__Problem description__:
Once the line containing "faculty201201 (158, 25)" is found in the data below, repeat it and every later line exactly, leaving the pictures out.

[Stored data entries]
►
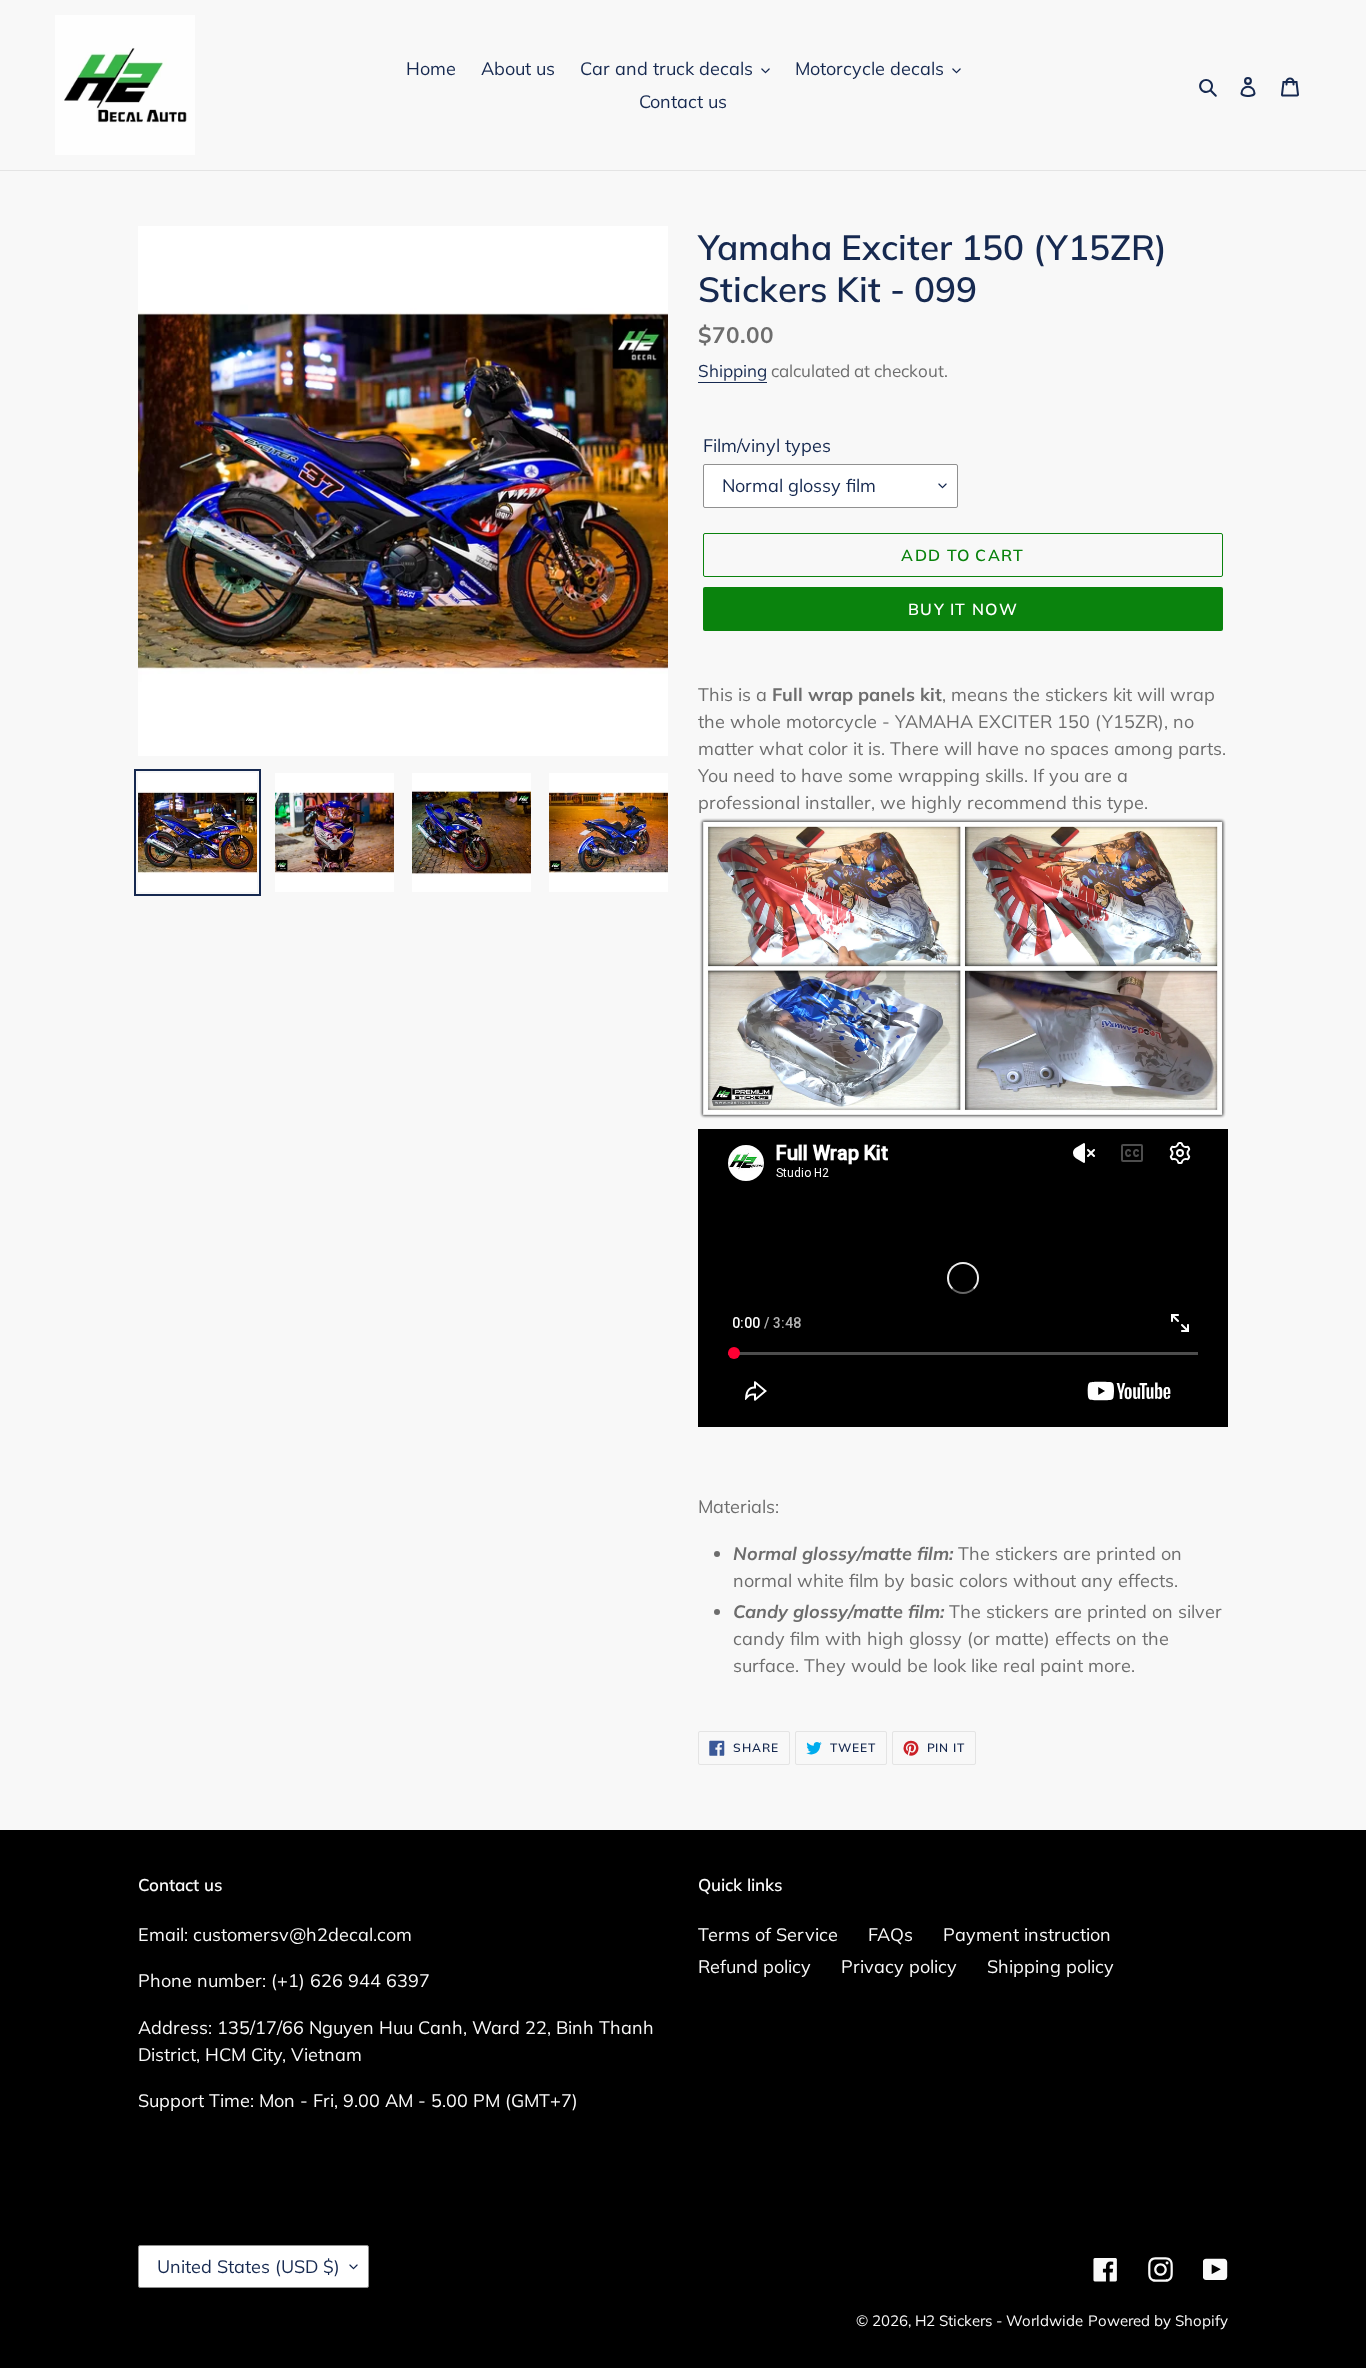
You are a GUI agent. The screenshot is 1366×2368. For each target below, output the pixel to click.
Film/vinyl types (767, 445)
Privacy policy (899, 1966)
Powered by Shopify (1158, 2320)
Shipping (732, 370)
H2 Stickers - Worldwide (999, 2320)
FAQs (890, 1934)
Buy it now (963, 609)
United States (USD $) (248, 2266)
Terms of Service (768, 1934)
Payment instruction (1027, 1934)
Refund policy (754, 1966)
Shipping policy (1050, 1966)
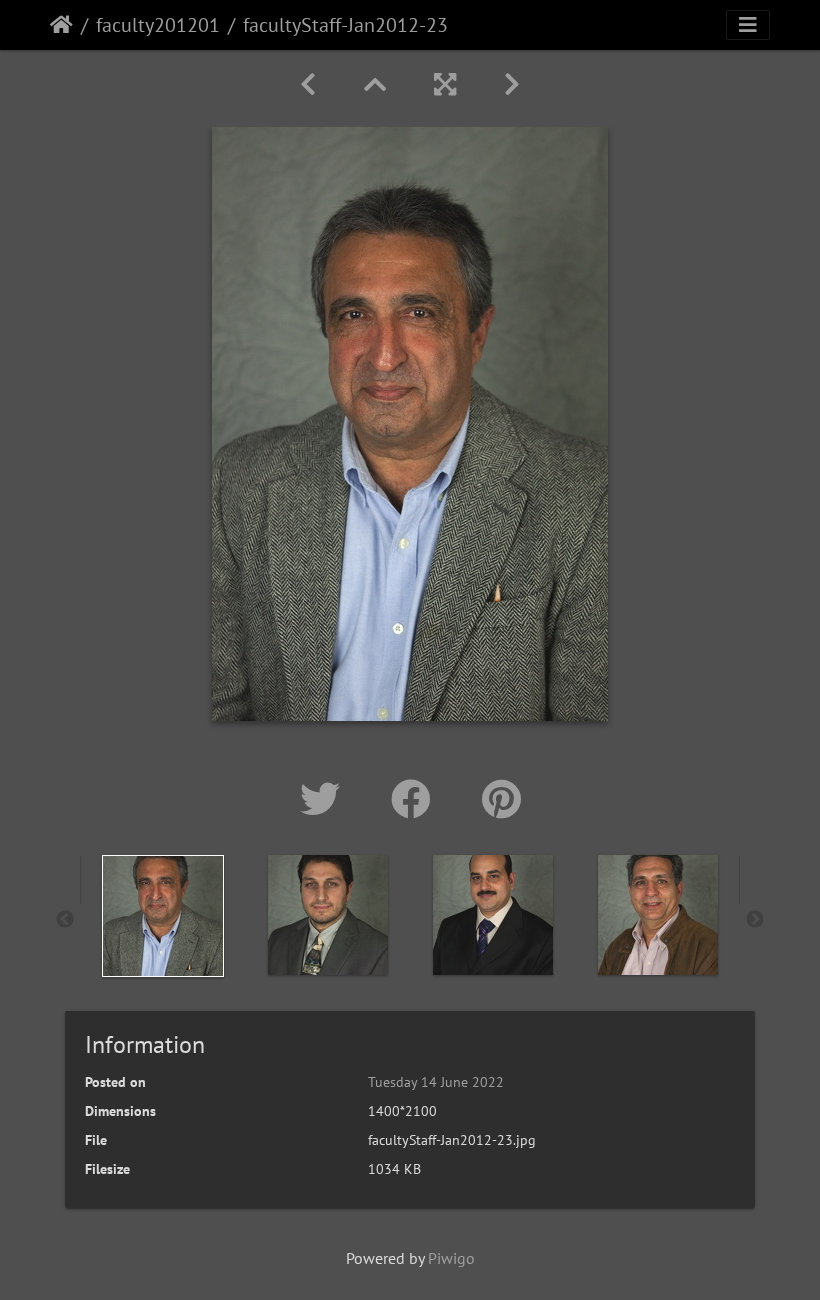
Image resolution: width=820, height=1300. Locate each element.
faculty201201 (158, 25)
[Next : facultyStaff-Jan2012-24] (512, 84)
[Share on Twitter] (325, 799)
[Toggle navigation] (748, 25)
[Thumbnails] (375, 84)
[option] (162, 916)
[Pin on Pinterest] (501, 799)
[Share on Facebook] (416, 799)
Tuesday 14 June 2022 (436, 1082)
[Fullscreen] (445, 84)
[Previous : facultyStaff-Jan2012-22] (308, 84)
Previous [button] (65, 920)
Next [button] (755, 920)
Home (61, 25)
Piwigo (451, 1258)
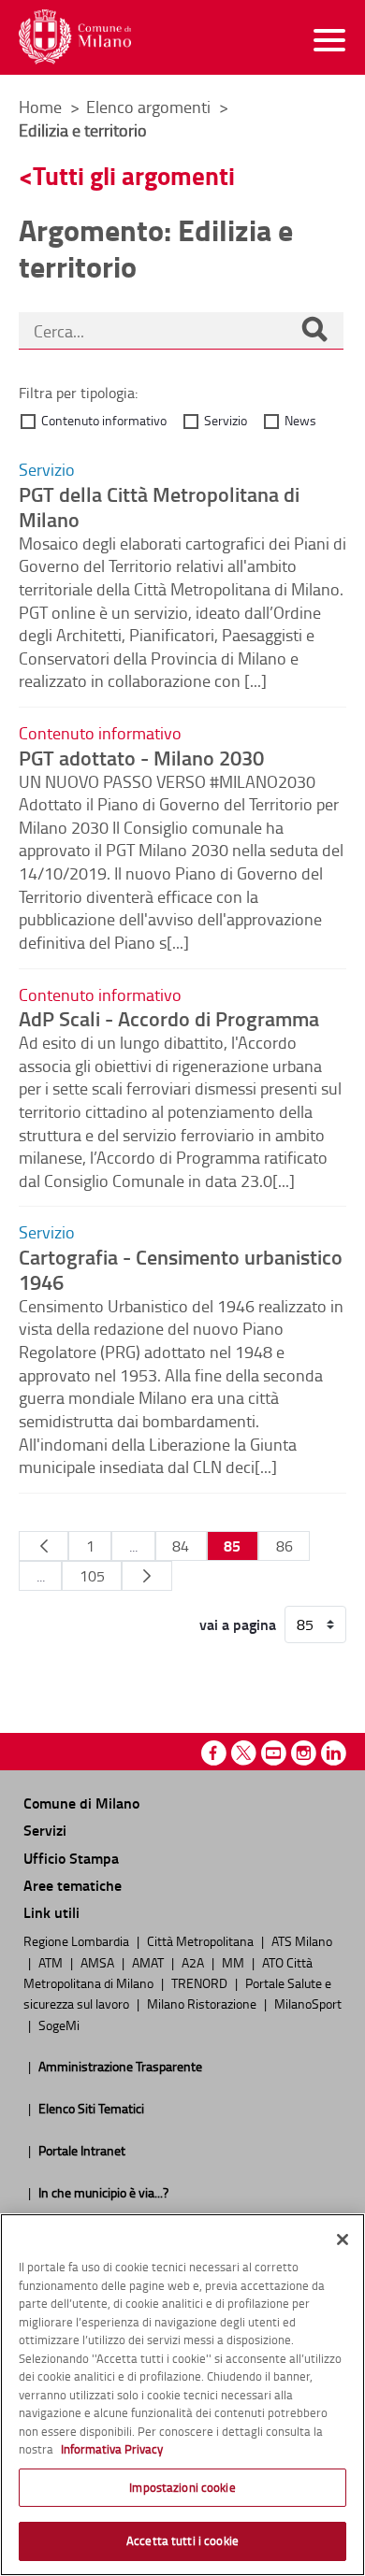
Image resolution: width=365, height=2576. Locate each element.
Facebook (213, 1753)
◄
__Expected answer__:
faculty201201 (158, 25)
[Next : facultyStaff-Jan2012-24] (512, 84)
[Share on Twitter] (325, 799)
[Toggle navigation] (748, 25)
[Thumbnails] (375, 84)
[option] (162, 916)
[Pin on Pinterest] (501, 799)
[Share on Facebook] (416, 799)
Tuesday 14 June 2022 (436, 1082)
[Fullscreen] (445, 84)
[Previous : facultyStaff-Jan2012-22] (308, 84)
Previous [button] (65, 920)
Next [button] (755, 920)
Home (61, 25)
Piwigo (451, 1258)
Image resolution: width=365, height=2576. Locate each element.
Facebook (213, 1753)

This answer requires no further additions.